**WORK TASK**
Repeat exactly the lines below from the line that contains "Viewport: 532px width, 780px" to the last line, inclusive, without the pictures.

**Records excerpted from a collection**
- - -
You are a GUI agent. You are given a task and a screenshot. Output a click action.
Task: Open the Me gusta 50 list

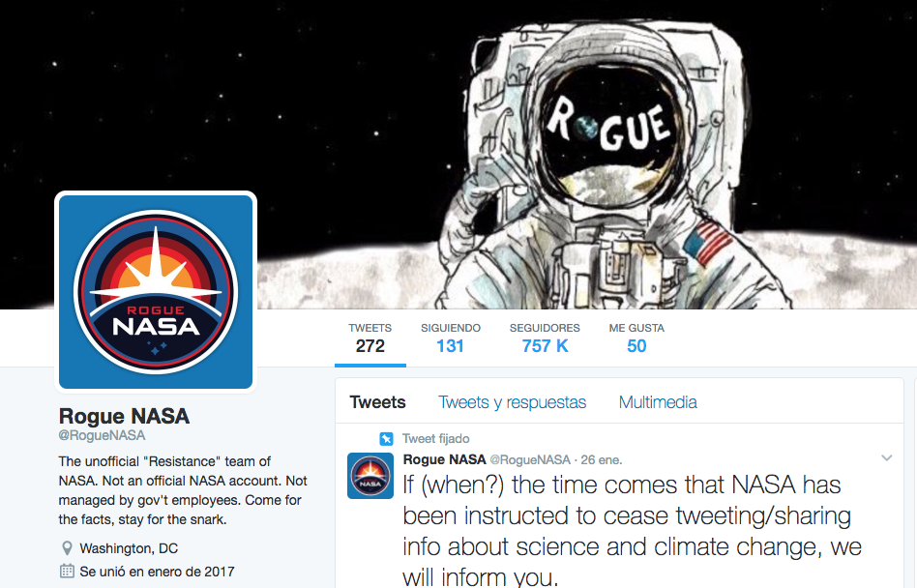(636, 338)
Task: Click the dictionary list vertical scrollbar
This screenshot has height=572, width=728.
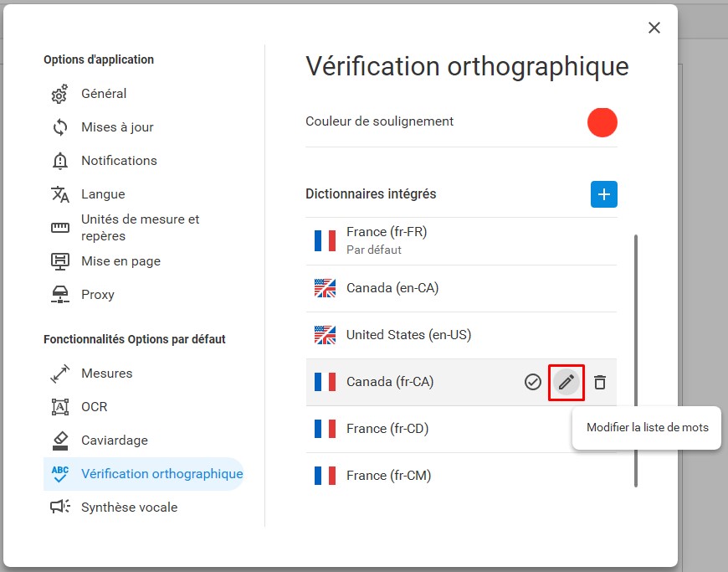Action: click(636, 361)
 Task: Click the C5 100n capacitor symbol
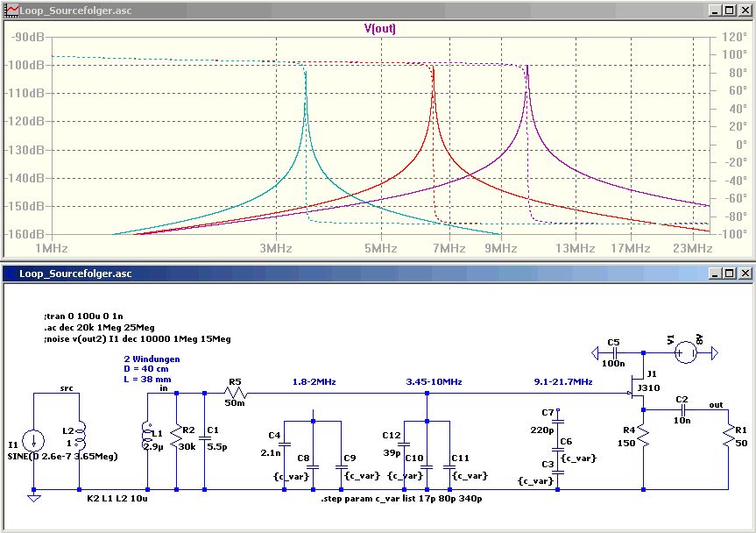[x=612, y=352]
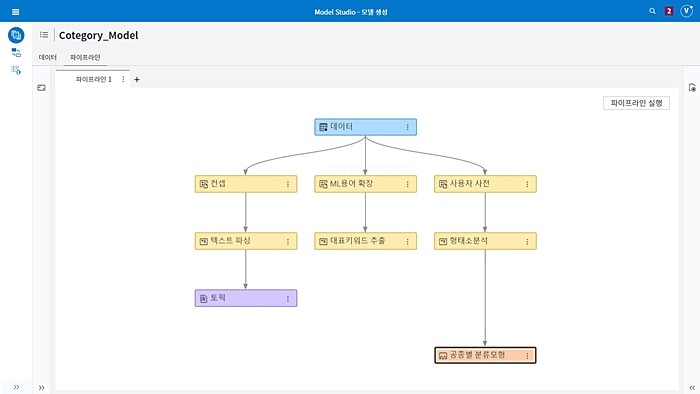Click the 파이프라인 실행 button
Image resolution: width=700 pixels, height=394 pixels.
pos(636,103)
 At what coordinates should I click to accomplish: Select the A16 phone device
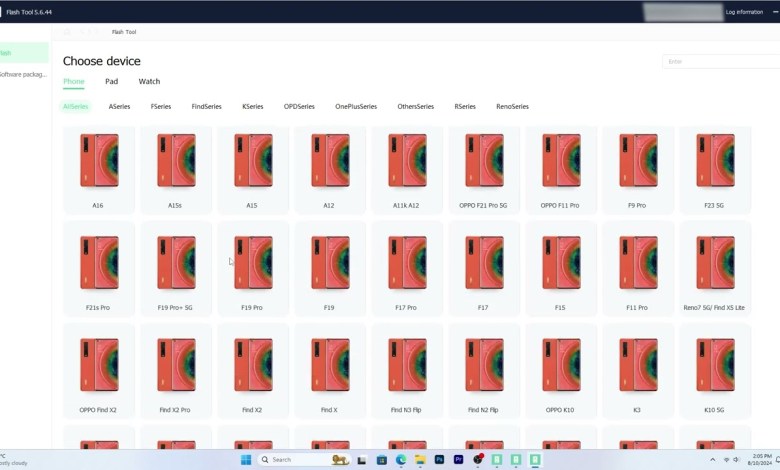pyautogui.click(x=99, y=169)
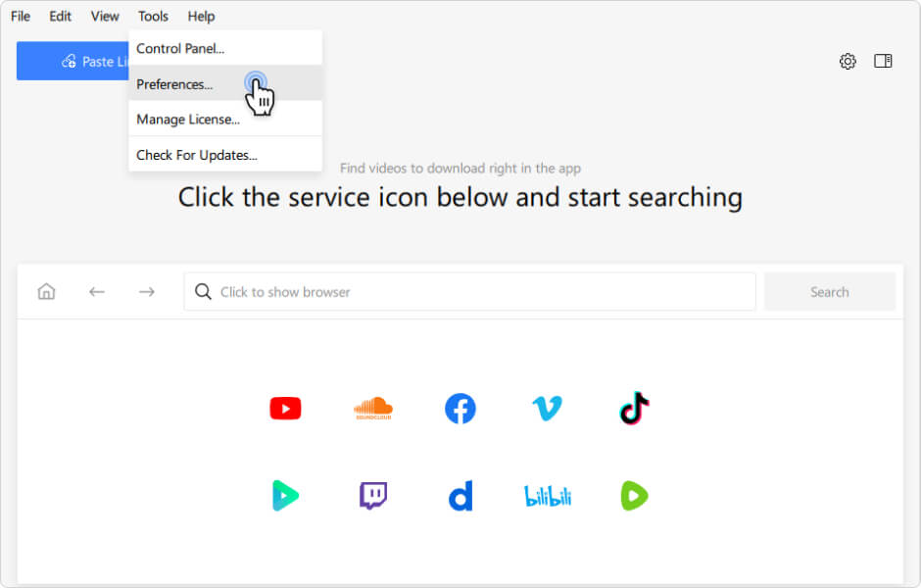Open the Facebook service icon
The width and height of the screenshot is (921, 588).
(x=461, y=409)
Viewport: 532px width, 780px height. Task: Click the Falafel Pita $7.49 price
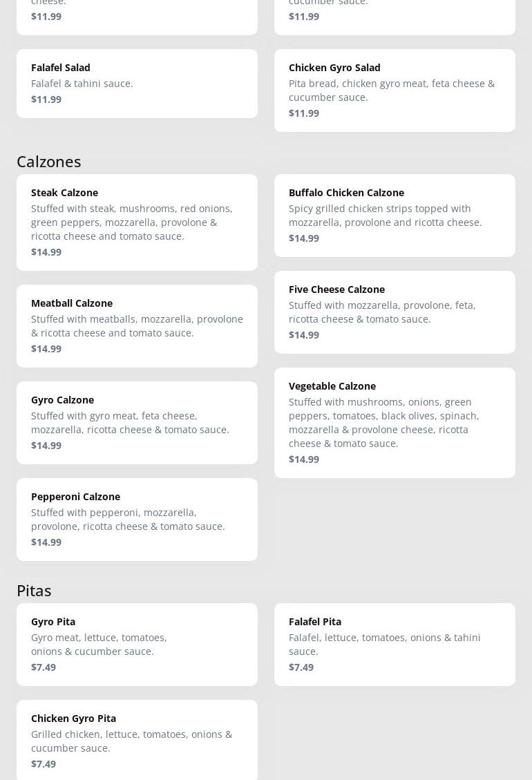pyautogui.click(x=301, y=667)
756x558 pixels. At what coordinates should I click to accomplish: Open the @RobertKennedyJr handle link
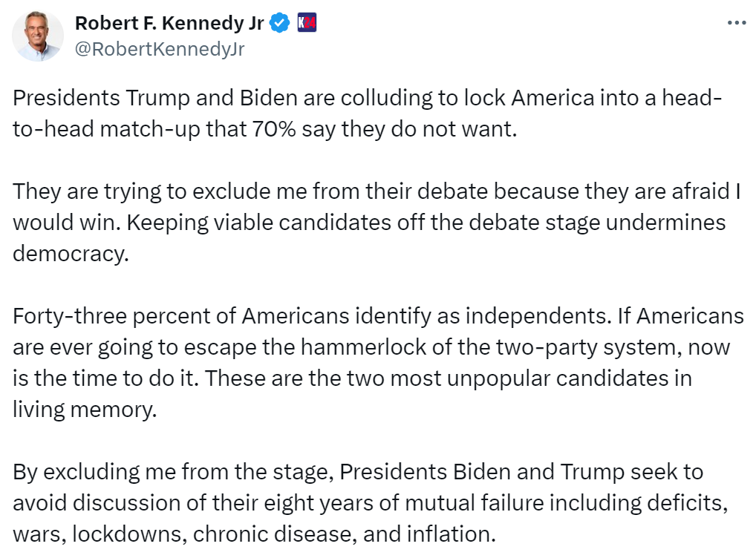click(x=160, y=49)
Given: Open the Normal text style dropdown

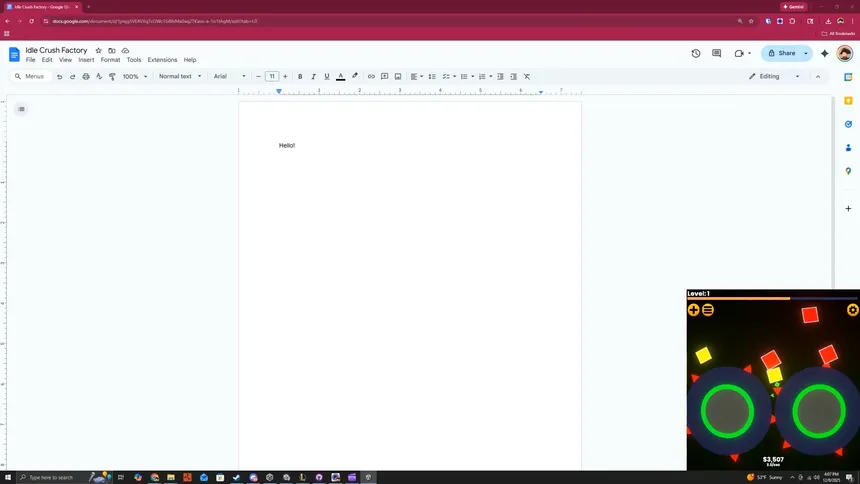Looking at the screenshot, I should click(180, 76).
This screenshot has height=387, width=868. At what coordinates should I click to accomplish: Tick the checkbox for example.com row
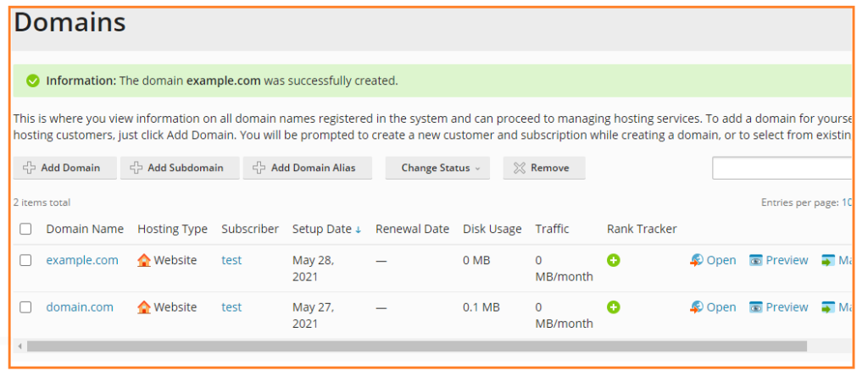click(x=25, y=260)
- - -
**RESULT OF THIS TASK**
Viewport: 532px width, 780px height. Task: Click the Falafel Pita $7.49 price
pyautogui.click(x=301, y=667)
756x558 pixels. At what coordinates should I click to accomplish: Open the @RobertKennedyJr handle link
click(x=160, y=49)
Given: Open the Normal text style dropdown

Looking at the screenshot, I should click(180, 76).
This screenshot has height=387, width=868. At what coordinates should I click to accomplish: Tick the checkbox for example.com row
click(x=25, y=260)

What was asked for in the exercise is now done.